By Xie Fang
Suning.com (002024), a Shenzhen-listed online appliance retailer whose stocks are included in the Morgan Stanley Capital International (MSCI) Emerging Markets Index, released its unaudited semi-annual financial statements on Tuesday, reporting a stunning 19-fold net profit growth in the first two quarters of this year.
The company generated a total of over RMB 110.78 billion in operating revenue during the reporting period, a year-on-year increase of 32.29 percent. Its net profit jumped by up to 1,957.38 percent from a year earlier to hit nearly RMB 6 billion by the end of June.
According to the statements, the company obtained most of its profit gains by selling the shares of the Chinese e-commerce giant, Alibaba, which it previously held.

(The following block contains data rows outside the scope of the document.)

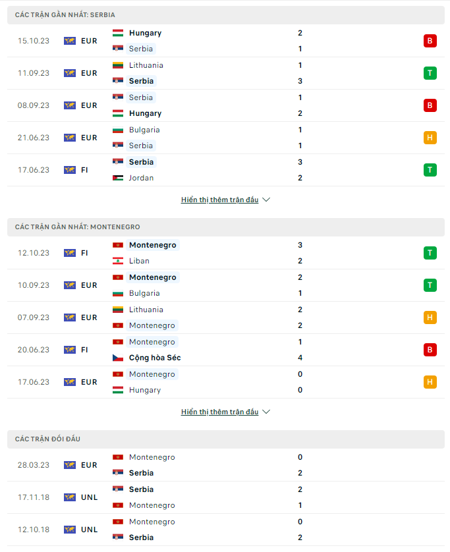The width and height of the screenshot is (450, 552).
Task: Click the red B badge for Montenegro vs Cộng hòa Séc
Action: tap(430, 350)
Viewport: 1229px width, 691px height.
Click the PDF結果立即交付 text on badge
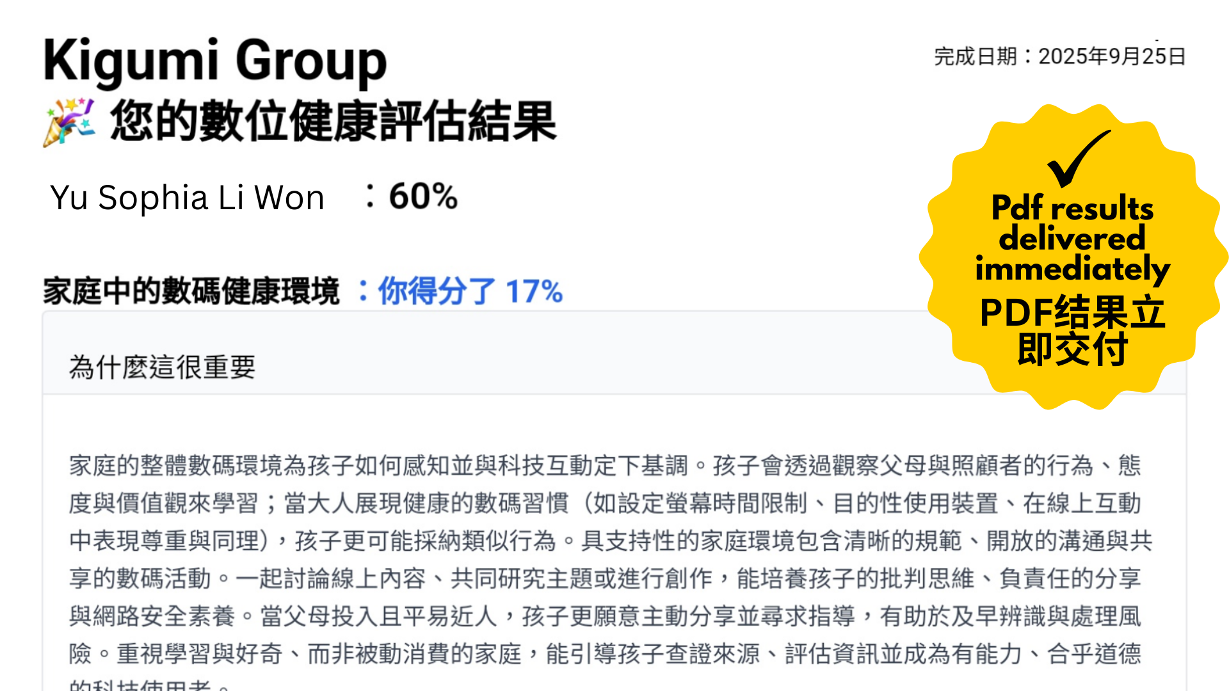tap(1072, 330)
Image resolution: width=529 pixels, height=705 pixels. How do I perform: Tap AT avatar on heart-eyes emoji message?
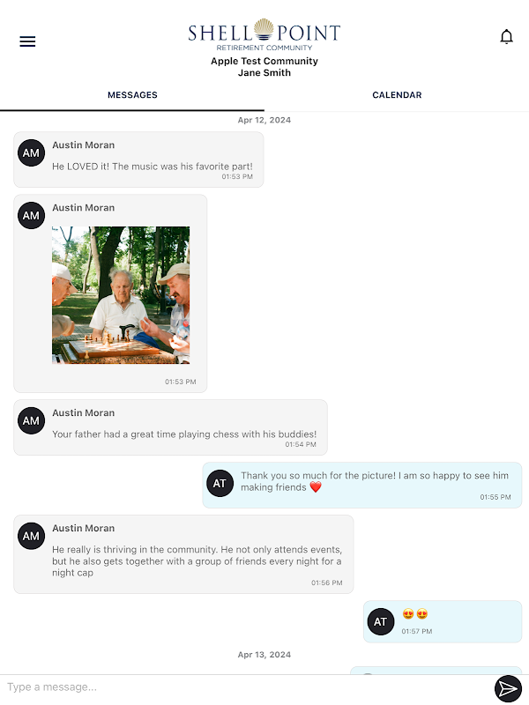pyautogui.click(x=381, y=622)
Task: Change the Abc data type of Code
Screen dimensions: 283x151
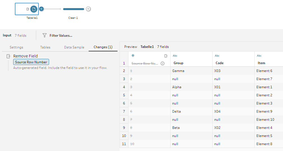Action: click(217, 56)
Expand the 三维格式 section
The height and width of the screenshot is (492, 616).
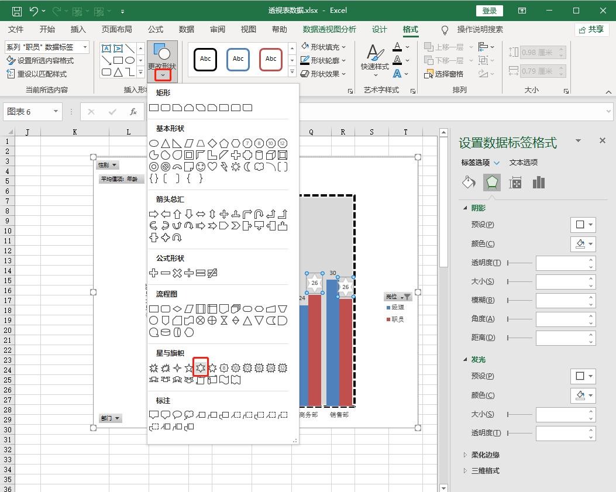pos(485,470)
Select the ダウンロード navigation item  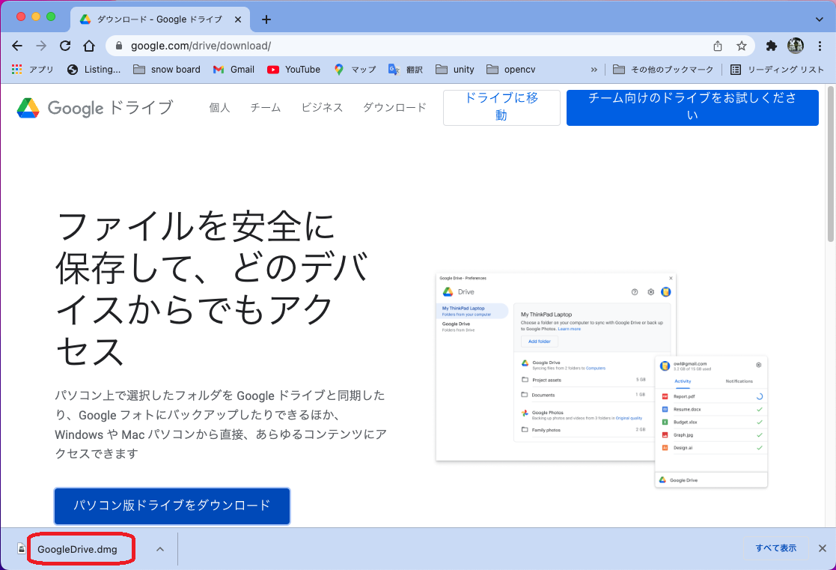pos(394,108)
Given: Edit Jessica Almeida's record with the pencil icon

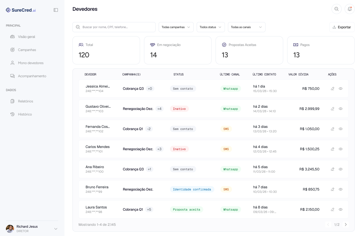Looking at the screenshot, I should pyautogui.click(x=333, y=89).
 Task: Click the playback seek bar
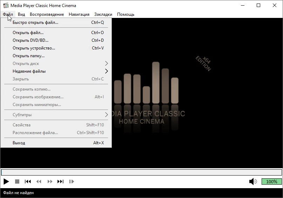click(141, 172)
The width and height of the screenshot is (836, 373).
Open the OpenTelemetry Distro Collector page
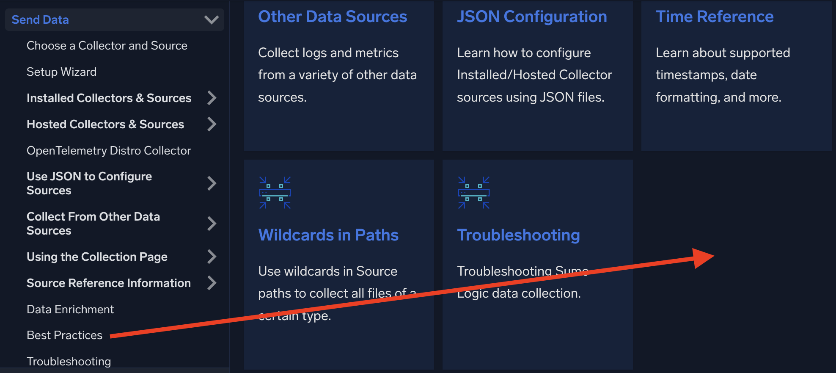(x=108, y=150)
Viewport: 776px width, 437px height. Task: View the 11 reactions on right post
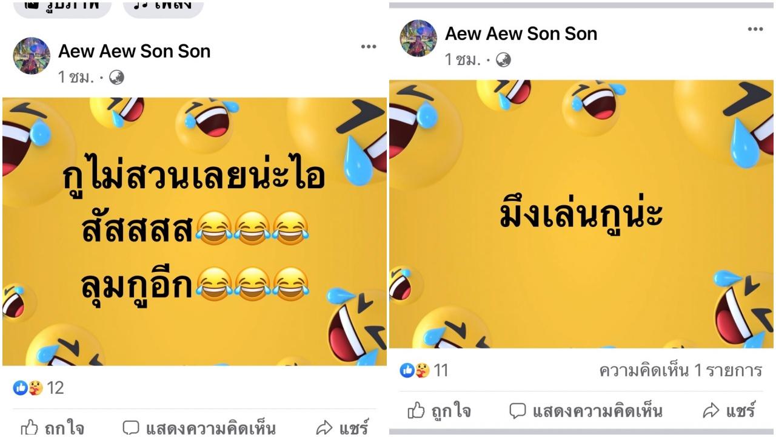pos(424,370)
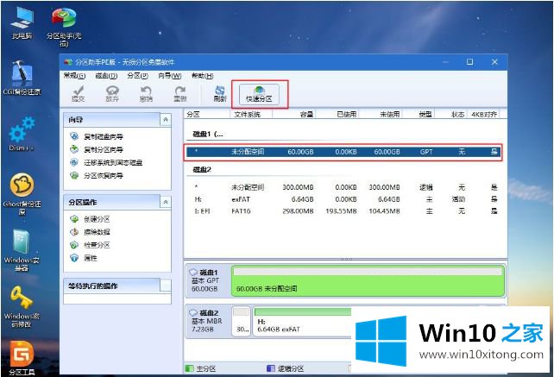
Task: Collapse the 分区操作 panel section
Action: click(165, 201)
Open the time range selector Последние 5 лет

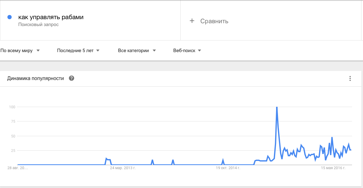coord(75,50)
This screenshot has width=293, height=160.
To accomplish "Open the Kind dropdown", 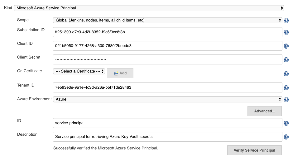I will click(149, 8).
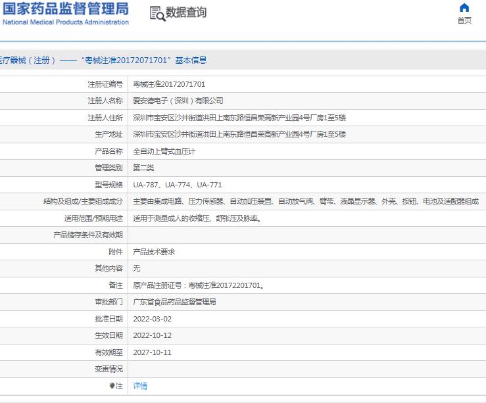Click the 产品技术要求 attachment text
Viewport: 486px width, 403px height.
(153, 252)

However, its net profit still rose by 35.85 percent without taking the share sale into account.
As a result of such an exceptional business performance, the company’s total assets rose by 14.03 percent from the beginning of the year to reach more than RMB 179.33 billion.
The company’s enhanced profitability is what’s behind its rapid revenue and profit growths, with its basic earnings per share (EPS) rising over 20-fold and its weighted average rate of return on equity also up by 7.12 percent on a yearly basis.

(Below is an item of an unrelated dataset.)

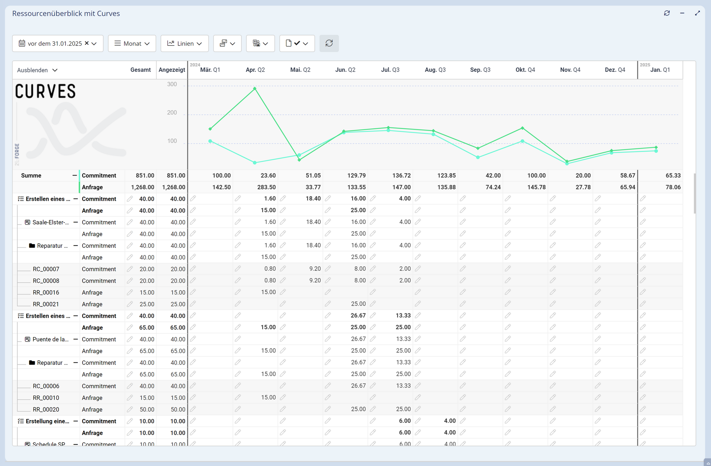Clear the date filter with the X

click(87, 43)
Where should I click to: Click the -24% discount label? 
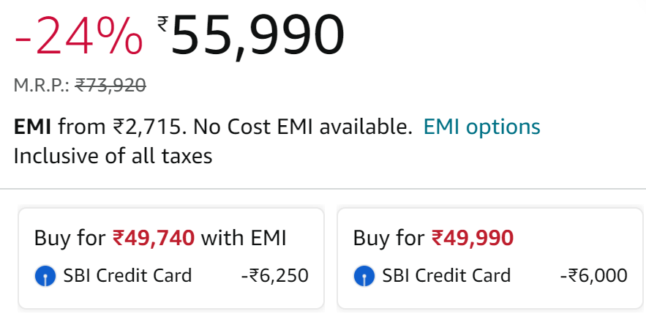[78, 36]
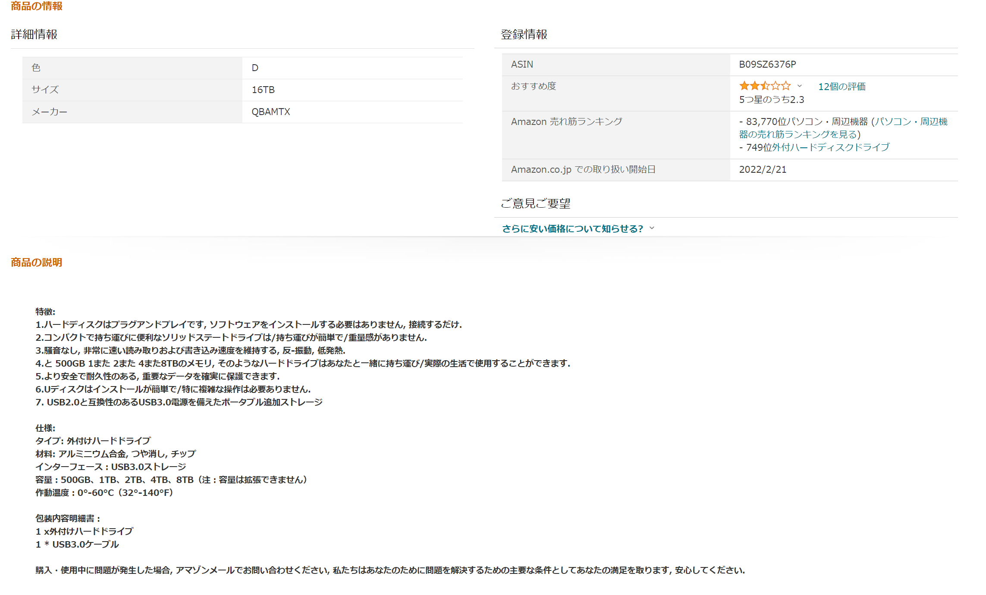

To boost its online sales, the company held several discount events during the reporting period, which led to a 64.34 percent increase in the number of its app users in June. By the end of June, around 357 million customers have registered with the company’s online platform.

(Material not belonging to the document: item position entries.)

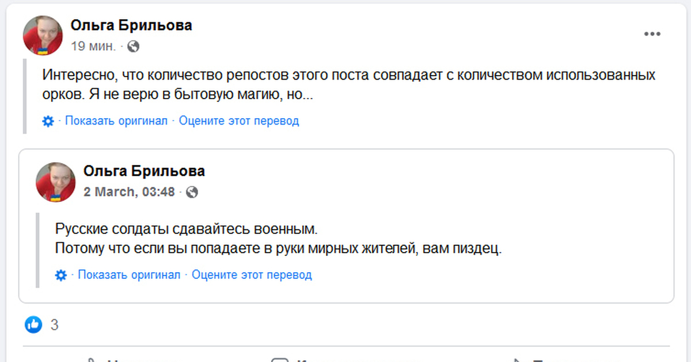Show the original text of the top post
The height and width of the screenshot is (362, 691).
116,121
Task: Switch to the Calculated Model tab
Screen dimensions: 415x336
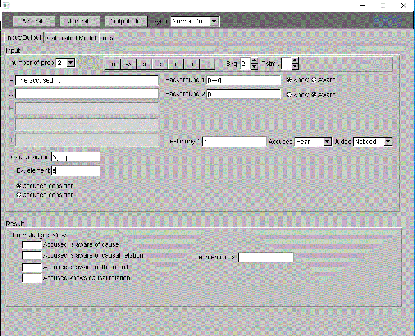Action: (x=71, y=38)
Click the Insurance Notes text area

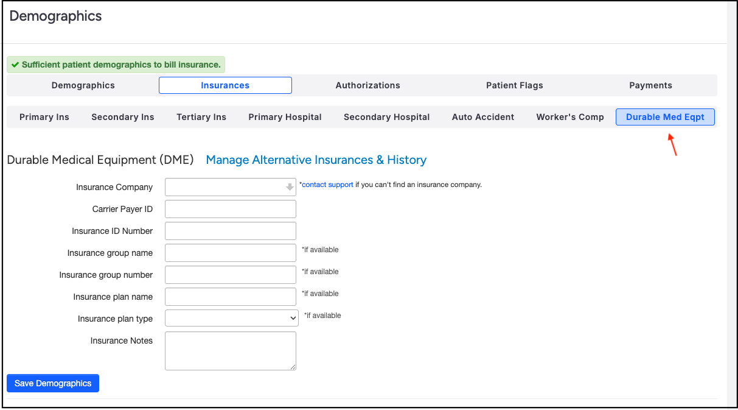point(230,350)
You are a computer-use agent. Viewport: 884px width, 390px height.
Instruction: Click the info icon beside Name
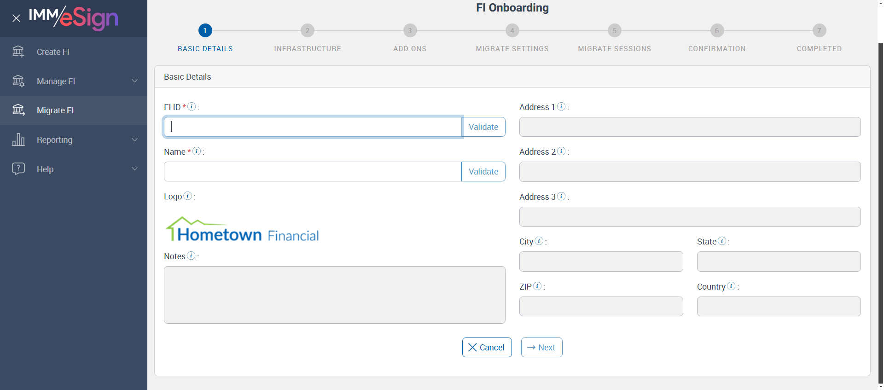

The company also stepped up its efforts to strengthen its brick-and-mortar sales network by establishing more shopping plazas and physical stores. So far, it has built 15 shopping plazas and as many as 732 physical stores across the country.
What’s more, with a massive logistics network that covers 352 Chinese cities, the company’s revenue generated by its logistics services also grew by 118.49 percent during the first half of the year.